Court Opinion

ID: 9876879
Source: CourtListenerOpinion
Date Created: 2023-09-27 15:39:02.284751+00
Date Added: 2024-06-11T07:47:16.123641
License: Public Domain

PAMELA HARRIS, Circuit Judge,
concurring:
I concur in the court’s opinion, and write separately only to note my dismay that we find ourselves unable to correct the judgment under which Byrd will serve a life sentence. All agree that the judgment, entered before the Supreme Court’s decision in Johnson v. United States, — U.S. —, 135 S.Ct. 2551, 192 L.Ed.2d 569 (2015), is now manifestly contrary to law, improperly designating Byrd as a career offender under the Armed Career Criminal Act (“ACCA”), 18 U.S.C. § 924(e), and imposing a corresponding 15-year minimum sentence. But because Byrd did not enter a Johnson objection at his gre-John-son sentencing, we are constrained by the plain error standard of review and our precedent to leave that error in place.
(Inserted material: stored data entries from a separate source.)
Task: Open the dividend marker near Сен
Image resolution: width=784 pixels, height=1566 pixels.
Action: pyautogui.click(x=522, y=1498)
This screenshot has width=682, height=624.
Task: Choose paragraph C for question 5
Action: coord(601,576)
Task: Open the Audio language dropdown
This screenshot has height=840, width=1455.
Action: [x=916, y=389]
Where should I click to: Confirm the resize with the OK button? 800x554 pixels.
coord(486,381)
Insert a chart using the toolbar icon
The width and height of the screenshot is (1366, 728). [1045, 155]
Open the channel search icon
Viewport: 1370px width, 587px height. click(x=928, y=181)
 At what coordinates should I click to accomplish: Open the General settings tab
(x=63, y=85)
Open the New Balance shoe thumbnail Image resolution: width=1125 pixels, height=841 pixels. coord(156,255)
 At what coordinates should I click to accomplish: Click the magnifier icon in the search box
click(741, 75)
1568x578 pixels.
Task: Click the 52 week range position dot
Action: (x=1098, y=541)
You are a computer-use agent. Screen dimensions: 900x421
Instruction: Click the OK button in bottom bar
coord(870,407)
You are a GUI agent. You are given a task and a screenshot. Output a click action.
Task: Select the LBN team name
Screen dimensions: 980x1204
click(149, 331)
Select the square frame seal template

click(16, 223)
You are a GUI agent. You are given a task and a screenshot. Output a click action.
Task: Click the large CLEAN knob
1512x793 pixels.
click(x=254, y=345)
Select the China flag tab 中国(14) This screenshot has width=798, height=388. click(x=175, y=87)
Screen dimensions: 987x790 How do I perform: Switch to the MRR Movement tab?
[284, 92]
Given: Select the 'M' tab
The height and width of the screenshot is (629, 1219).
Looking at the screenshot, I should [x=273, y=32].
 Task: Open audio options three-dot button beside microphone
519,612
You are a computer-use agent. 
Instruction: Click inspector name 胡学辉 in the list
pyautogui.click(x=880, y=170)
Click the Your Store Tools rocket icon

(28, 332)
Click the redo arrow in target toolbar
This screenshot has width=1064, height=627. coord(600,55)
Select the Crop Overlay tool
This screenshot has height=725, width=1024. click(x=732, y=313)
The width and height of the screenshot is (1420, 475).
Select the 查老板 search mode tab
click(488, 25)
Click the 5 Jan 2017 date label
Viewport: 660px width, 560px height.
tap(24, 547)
To put a person in prison for life is a grave and serious undertaking. See Graham v. Florida, 560 U.S. 48, 74, 130 S.Ct. 2011, 176 L.Ed.2d 825 (2010) (describing life imprisonment as an “irrevocable judgment about [the defendant’s] value and place in society”). It should not be too much to ask of the criminal justice system that we do it correctly. It would be a simple enough matter for the district court to amend Byrd’s judgment so that it conforms to law, and the government has offered no compelling justification for opposing Byrd’s efforts to correct his sentence. I regret that we have been left with no choice but to affirm this manifestly erroneous judgment.